[GIVEN PASSAGE]
Woodward citizens will have a chance to exercise their voting rights next Tuesday, Dec. 11, when a special election will be held for the offices of mayor and city council member.
Standing for the office of Woodward mayor is the current mayor, Todd Folkerts, who was appointed to the position Oct. 8 by a unanimous vote of the city council. Folkerts is running unopposed, so the election will probably simply confirm the council’s action in appointing him.
The cost to the city of holding the special election is between $3,000 and $3,500, according to Lance Kramer, senior election clerk in the Dallas County Auditor’s office.
“This was never about ‘who,'” said Steve Godwin of Woodward, who with his wife spearheaded the petition effort to call the special election. “It was about our belief that no one should be appointed to an elected position, and those who signed the petition agreed.”
Folkerts said he is taking the election in stride and does not see it as a challenge to his appointment.
“There was a part of the community that just wanted an election,” he said. “They didn’t want to see the council do this by apointment.”
Folkerts said he hopes the new leadership team brings unity to the community.
“It appears our community has been somewhat divided,” he said. “The city of Woodward has to work to come together, the citizens and the council, and have some trust in each other and some openness that hasn’t been there. Those are the goals that I have. Dec. 12 will be an interesting morning to see what the community wants and what direction they’re heading.”
Three Woodwardians are competing for the single vacant seat on the city council. The contenders are Kelly Kirts, Franklin T. Weatherbee and David Whitney, who each filed nomination papers prior to the Nov. 16 deadline.
[/GIVEN PASSAGE]
[RECORDED DATA]
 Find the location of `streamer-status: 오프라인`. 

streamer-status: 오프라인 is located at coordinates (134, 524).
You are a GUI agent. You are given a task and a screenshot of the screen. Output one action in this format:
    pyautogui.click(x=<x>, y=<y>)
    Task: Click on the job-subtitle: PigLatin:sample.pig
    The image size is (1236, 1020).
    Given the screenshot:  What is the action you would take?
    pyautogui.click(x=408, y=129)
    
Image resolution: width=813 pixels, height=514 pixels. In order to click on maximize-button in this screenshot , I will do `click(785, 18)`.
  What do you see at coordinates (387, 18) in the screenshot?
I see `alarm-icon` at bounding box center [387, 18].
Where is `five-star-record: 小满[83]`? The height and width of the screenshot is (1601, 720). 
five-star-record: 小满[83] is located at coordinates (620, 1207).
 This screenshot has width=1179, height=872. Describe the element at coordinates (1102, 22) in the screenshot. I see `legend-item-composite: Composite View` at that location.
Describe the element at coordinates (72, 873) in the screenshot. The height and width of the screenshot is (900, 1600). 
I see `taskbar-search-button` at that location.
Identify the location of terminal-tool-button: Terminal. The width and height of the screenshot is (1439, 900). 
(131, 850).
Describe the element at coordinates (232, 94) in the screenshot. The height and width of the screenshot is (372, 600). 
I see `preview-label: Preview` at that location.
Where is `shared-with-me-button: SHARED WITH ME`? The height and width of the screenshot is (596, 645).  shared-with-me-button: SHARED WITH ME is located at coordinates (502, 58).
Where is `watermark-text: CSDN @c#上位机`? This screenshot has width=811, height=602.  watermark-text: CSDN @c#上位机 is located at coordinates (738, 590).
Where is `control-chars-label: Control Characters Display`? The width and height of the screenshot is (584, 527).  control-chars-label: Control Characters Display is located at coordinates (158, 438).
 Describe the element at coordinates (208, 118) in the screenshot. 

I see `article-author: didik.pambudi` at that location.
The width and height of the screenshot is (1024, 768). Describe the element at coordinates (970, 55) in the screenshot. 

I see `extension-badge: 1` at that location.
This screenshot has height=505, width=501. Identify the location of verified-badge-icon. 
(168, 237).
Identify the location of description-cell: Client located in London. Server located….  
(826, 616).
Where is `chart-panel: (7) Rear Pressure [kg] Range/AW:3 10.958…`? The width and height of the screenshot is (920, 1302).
[/RECORDED DATA]
**EXERCISES TO COMPLETE:**
**A.** According to the Woodward election article, how much does it cost the city to hold the special election?
**B.** Render this sentence from the Woodward election article in Spanish: "Folkerts said he hopes the new leadership team brings unity to the community."
**C.** Extend the Woodward election article, picking up after its final sentence.

**YOUR RESPONSES:**
**A.** Between $3,000 and $3,500.

**B.** Folkerts dijo que espera que el nuevo equipo de liderazgo traiga unidad a la comunidad.

**C.**
Whitney has since withdrawn from the race and endorsed Weatherbee.
“I did not know Frank has also put in for this,” Whitney said last week on Facebook. “I am going to back out and push Frank. We have very similar views for the council. Go, Frank!”
Whitney’s name will still appear on the ballot.
Kirts, a native Iowan, is a retired career U.S. Air Force officer who moved to Woodward with his wife in 2016.
“What do I have to offer?” Kirts said in a Facebook statement. “New perspectives and ideas, diverse experience in problem solving, the ability to work with people to achieve goals along with an in-depth understanding of civil infrastructure. I bring energy and a passion to serve our citizens and support the efforts of the council. I believe in fair and transparent processes. I support civil and open discourse, which I feel supports and enables efficient and effective governance. If you welcome the opportunity of a new perspective, I would be honored with your vote to serve.”
Weatherbee has lived in Woodward since 1966 and is a 1981 graduate of Woodward-Granger High School. He served for many years on the Woodward Volunteer Fire Department.
“I want to get more notoriety to the town as far as our bike trail and some of our businesses,” Weatherbee said in a statement released to ThePerryNews.com. “I would like to bring our community back together and work on web streaming our meetings. I also believe we need to work on finding ways to become more fiscally responsible with money. I am sure there are things out there to look at to save money and bring business into our town.”
The winner of the council race will join fellow Woodward City Council members Mary Bustad, James A. Gough, Dave Luke and Ashvin J. Patel.
Former council member Craig DeHoet indicated at the Oct. 8 council meeting that he would seek the appointment to the council, but he did not file nomination papers for the special election. DeHoet engaged in a lively exchange in October with Godwin, who accused DeHoet of “blatant lies” and “reckless spending” as a council member in a lengthy Oct. 25 letter to the editor of ThePerryNews.com.
In an Oct. 19 letter to the editor of ThePerryNews.com, DeHoet said “the unending litany of negativity and criticism from a vocal few” in Woodward was discouraging volunteers for the city’s boards and commissions. The response to his letter might have soured the two-term council member on the propsect of seeking a return to the council in the special election.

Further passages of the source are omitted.